▸ Document text:
How do adult stem cells heal?

Adult stem cells (ASCs), also called progenitor cells, remain dormant (do nothing) until they have contact with some type of tissue injury. When injury or trauma occur, these cells become active and migrate to the area of injury to stimulate the healing process. Researchers believe ASCs send signals to damaged or injured body tissue and induce repair, or they can change into the type of injured tissue that is in need of repair.

What conditions, diseases, and problems are being studied using stem cells?

Treatment with stem cells depends on the type of degenerative condition or disease you have. One of the TRSCI’s knowledgeable specialist will evaluate your condition and determine if you are a potential candidate for stem cell therapy. The doctor will go over the risks and benefits before your procedure. Stem cell therapy is used to treat musculoskeletal problems, such as torn rotator cuffs, injured knee ligaments, joint dysfunction, degenerative spine disease, pulmonary conditions, diseases of the eyes, liver disease, diabetes, Parkinson’s disease, and multiple sclerosis.

▸ Entries provided:
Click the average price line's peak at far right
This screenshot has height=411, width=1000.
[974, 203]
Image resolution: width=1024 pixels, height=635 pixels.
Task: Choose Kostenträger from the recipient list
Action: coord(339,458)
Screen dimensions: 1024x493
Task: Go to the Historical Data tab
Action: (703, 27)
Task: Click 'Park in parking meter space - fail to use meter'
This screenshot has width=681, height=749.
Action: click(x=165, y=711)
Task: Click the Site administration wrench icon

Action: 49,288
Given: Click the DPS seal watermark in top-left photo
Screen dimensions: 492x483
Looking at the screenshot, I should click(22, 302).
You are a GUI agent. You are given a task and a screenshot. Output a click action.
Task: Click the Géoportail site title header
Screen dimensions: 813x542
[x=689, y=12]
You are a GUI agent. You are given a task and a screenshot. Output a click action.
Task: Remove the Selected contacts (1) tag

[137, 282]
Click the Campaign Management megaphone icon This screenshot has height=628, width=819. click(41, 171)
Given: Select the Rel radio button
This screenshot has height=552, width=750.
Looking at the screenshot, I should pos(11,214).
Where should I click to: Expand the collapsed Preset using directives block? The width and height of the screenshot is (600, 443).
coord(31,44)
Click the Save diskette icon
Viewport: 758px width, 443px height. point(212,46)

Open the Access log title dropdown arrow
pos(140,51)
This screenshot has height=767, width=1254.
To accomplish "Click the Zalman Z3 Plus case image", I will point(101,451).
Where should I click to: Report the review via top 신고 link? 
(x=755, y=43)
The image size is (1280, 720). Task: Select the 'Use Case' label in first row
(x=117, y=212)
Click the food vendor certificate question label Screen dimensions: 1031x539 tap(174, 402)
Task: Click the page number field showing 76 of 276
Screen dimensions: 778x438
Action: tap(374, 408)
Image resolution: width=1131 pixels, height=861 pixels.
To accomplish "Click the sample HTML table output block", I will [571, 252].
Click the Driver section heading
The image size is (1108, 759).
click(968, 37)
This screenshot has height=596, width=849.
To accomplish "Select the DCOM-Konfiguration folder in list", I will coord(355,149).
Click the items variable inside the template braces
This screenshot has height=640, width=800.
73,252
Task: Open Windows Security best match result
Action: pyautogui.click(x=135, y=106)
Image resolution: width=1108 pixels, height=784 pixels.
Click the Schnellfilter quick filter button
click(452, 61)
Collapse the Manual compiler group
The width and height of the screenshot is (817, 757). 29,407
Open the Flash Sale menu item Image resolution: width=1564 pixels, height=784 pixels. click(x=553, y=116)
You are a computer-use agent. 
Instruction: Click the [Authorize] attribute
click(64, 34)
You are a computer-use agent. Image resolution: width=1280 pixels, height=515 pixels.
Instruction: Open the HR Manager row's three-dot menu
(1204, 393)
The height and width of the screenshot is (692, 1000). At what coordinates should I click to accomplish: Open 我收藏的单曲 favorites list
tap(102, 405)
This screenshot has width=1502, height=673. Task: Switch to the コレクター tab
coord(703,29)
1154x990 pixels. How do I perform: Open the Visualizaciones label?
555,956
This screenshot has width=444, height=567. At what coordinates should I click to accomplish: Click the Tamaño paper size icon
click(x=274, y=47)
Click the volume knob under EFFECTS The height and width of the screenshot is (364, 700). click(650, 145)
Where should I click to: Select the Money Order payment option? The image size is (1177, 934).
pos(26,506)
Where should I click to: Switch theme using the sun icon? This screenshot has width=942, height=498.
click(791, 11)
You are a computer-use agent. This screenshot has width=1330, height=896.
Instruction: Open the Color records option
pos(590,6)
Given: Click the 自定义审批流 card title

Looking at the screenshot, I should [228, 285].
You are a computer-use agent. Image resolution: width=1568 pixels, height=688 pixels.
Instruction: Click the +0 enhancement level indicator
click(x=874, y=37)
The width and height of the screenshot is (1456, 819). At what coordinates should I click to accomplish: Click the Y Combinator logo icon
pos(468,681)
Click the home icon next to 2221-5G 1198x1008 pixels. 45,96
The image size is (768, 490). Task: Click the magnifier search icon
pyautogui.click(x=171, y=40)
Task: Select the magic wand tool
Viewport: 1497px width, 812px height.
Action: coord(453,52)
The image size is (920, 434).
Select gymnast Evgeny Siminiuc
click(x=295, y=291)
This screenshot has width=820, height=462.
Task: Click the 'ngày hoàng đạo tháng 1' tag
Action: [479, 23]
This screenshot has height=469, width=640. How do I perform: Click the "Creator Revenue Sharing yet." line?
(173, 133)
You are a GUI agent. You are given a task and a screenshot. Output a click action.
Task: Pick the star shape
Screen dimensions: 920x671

▸ What you are asked to do: Decide whether each statement agrees with the stem cell text. Answer yes or no for each, and quote the text's deciding words. (a) Adult stem cells are also known as progenitor cells. (b) Adult stem cells stay active even when there is no tissue injury. (c) Stem cell therapy is used to treat diabetes. Please rely only on the stem cell text, not the records.

▸ Task solution:
(a) Yes: "Adult stem cells (ASCs), also called progenitor cells"
(b) No: "remain dormant (do nothing) until they have contact with some type of tissue injury"
(c) Yes: "diseases of the eyes, liver disease, diabetes"